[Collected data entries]
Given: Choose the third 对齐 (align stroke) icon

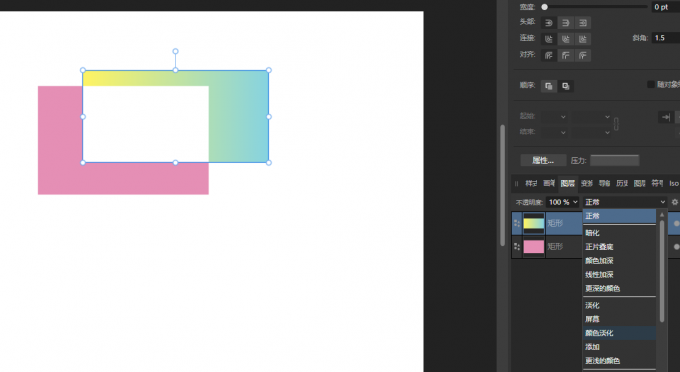Looking at the screenshot, I should (x=583, y=55).
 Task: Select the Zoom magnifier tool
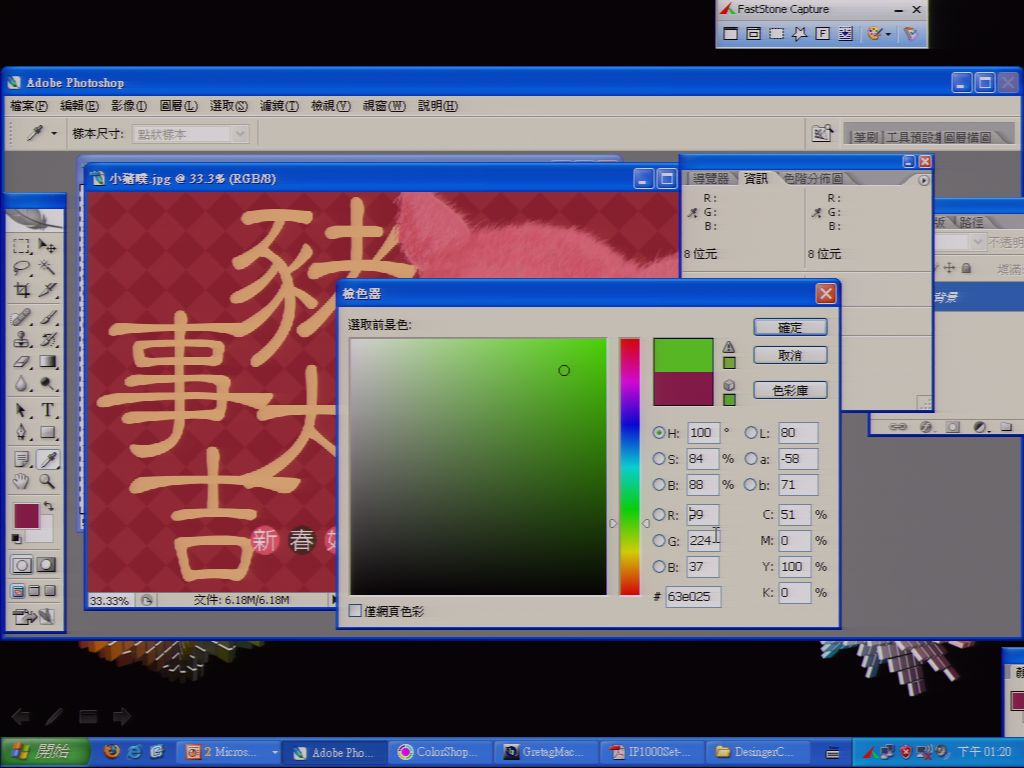pyautogui.click(x=47, y=482)
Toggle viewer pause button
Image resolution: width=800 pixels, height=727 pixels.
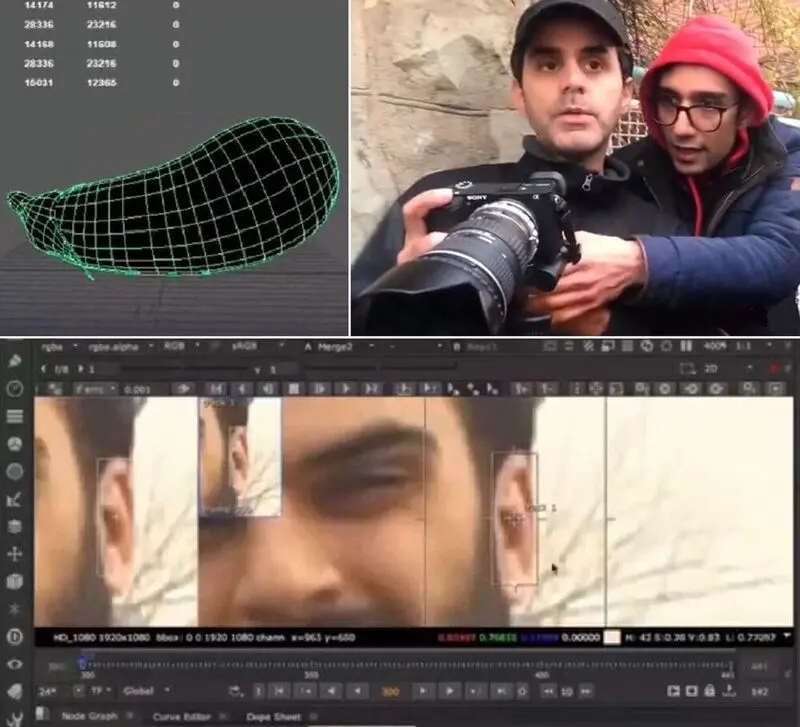coord(686,346)
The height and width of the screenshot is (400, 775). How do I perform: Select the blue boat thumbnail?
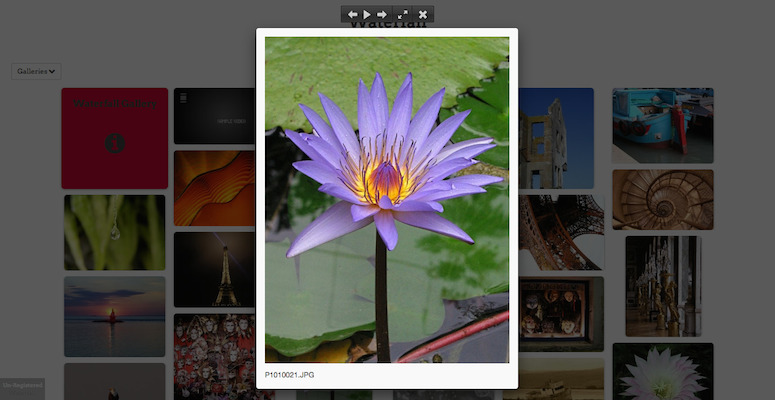pos(662,125)
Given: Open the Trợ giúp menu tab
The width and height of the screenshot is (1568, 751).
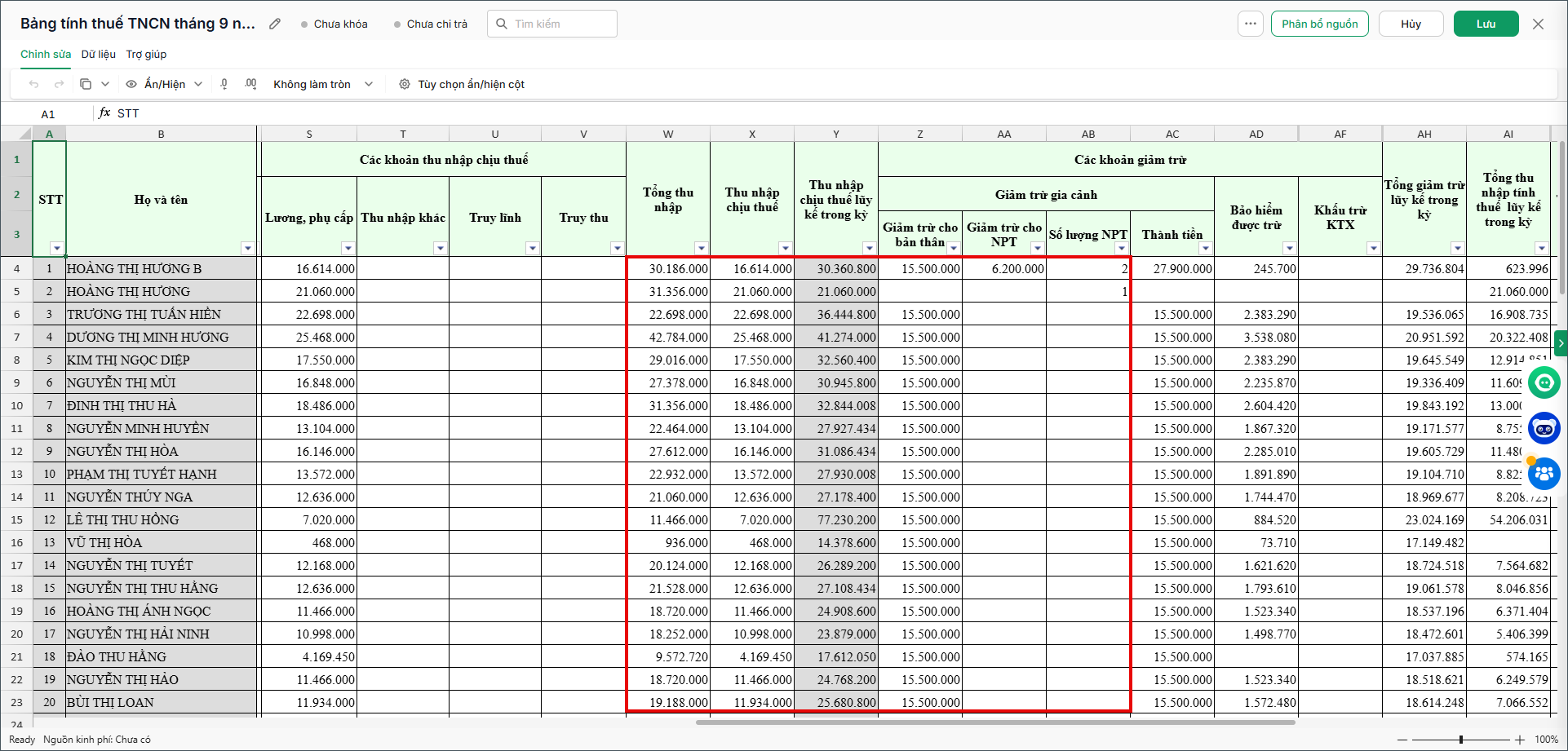Looking at the screenshot, I should click(146, 54).
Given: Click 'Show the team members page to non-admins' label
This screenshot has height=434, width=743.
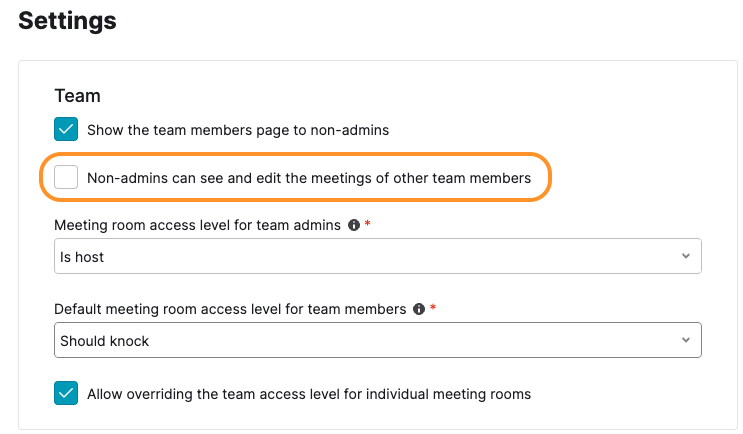Looking at the screenshot, I should click(237, 130).
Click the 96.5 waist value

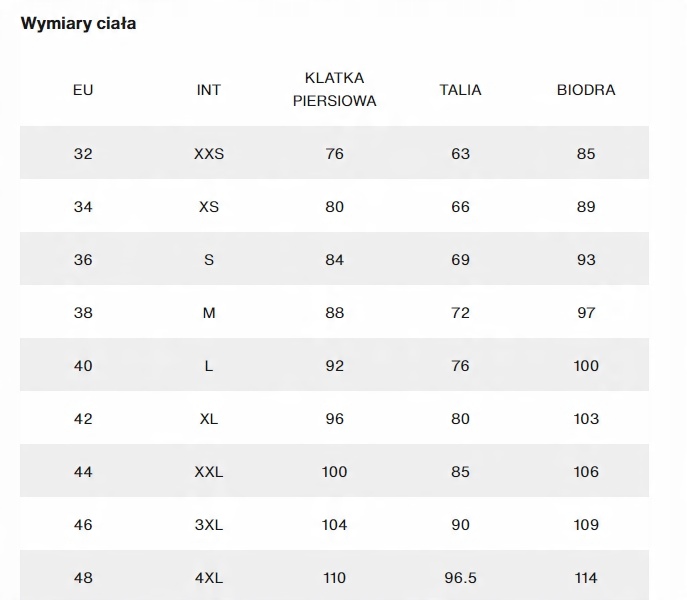pyautogui.click(x=460, y=578)
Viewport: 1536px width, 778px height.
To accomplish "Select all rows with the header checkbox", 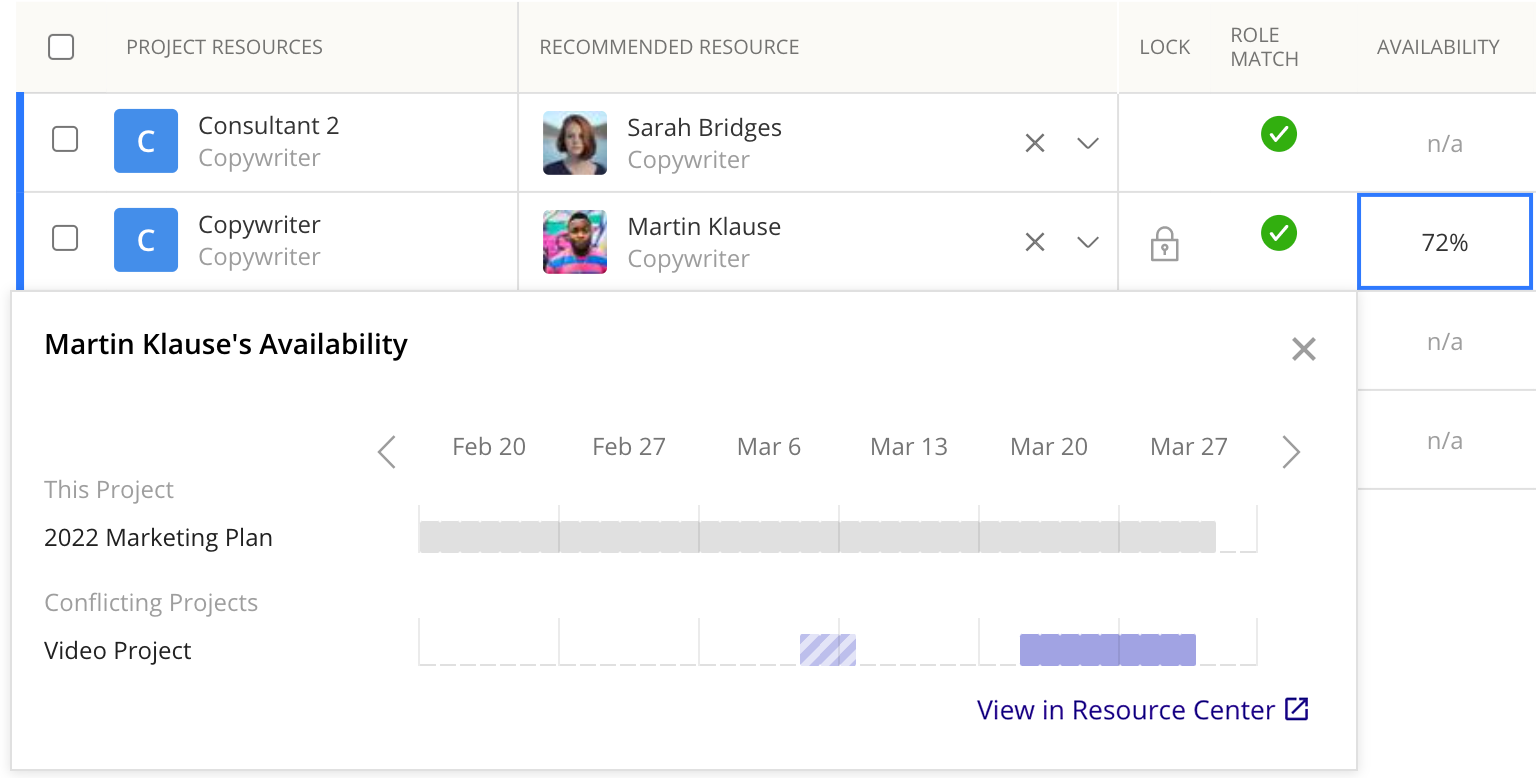I will click(x=61, y=46).
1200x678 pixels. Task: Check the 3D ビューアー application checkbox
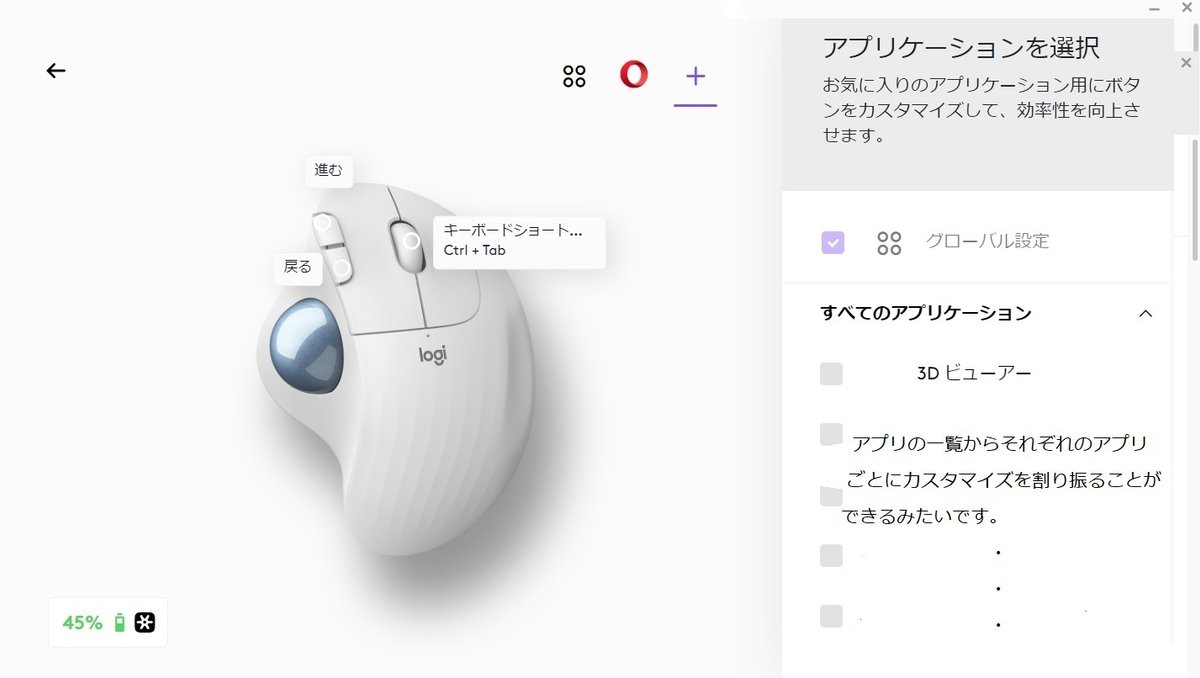click(831, 374)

Exercise: Exact repetition is the task: every line from the start of the data to the line with "Given: Open the Trợ giúp menu tab", inclusive, and none after it, pictures omitted.

Task solution:
Given: Choose the third 对齐 (align stroke) icon

Looking at the screenshot, I should (x=583, y=55).
 Task: Select the Zoom magnifier tool
pyautogui.click(x=47, y=482)
Toggle viewer pause button
Image resolution: width=800 pixels, height=727 pixels.
coord(686,346)
The height and width of the screenshot is (400, 775). How do I perform: Select the blue boat thumbnail?
pos(662,125)
Given: Open the Trợ giúp menu tab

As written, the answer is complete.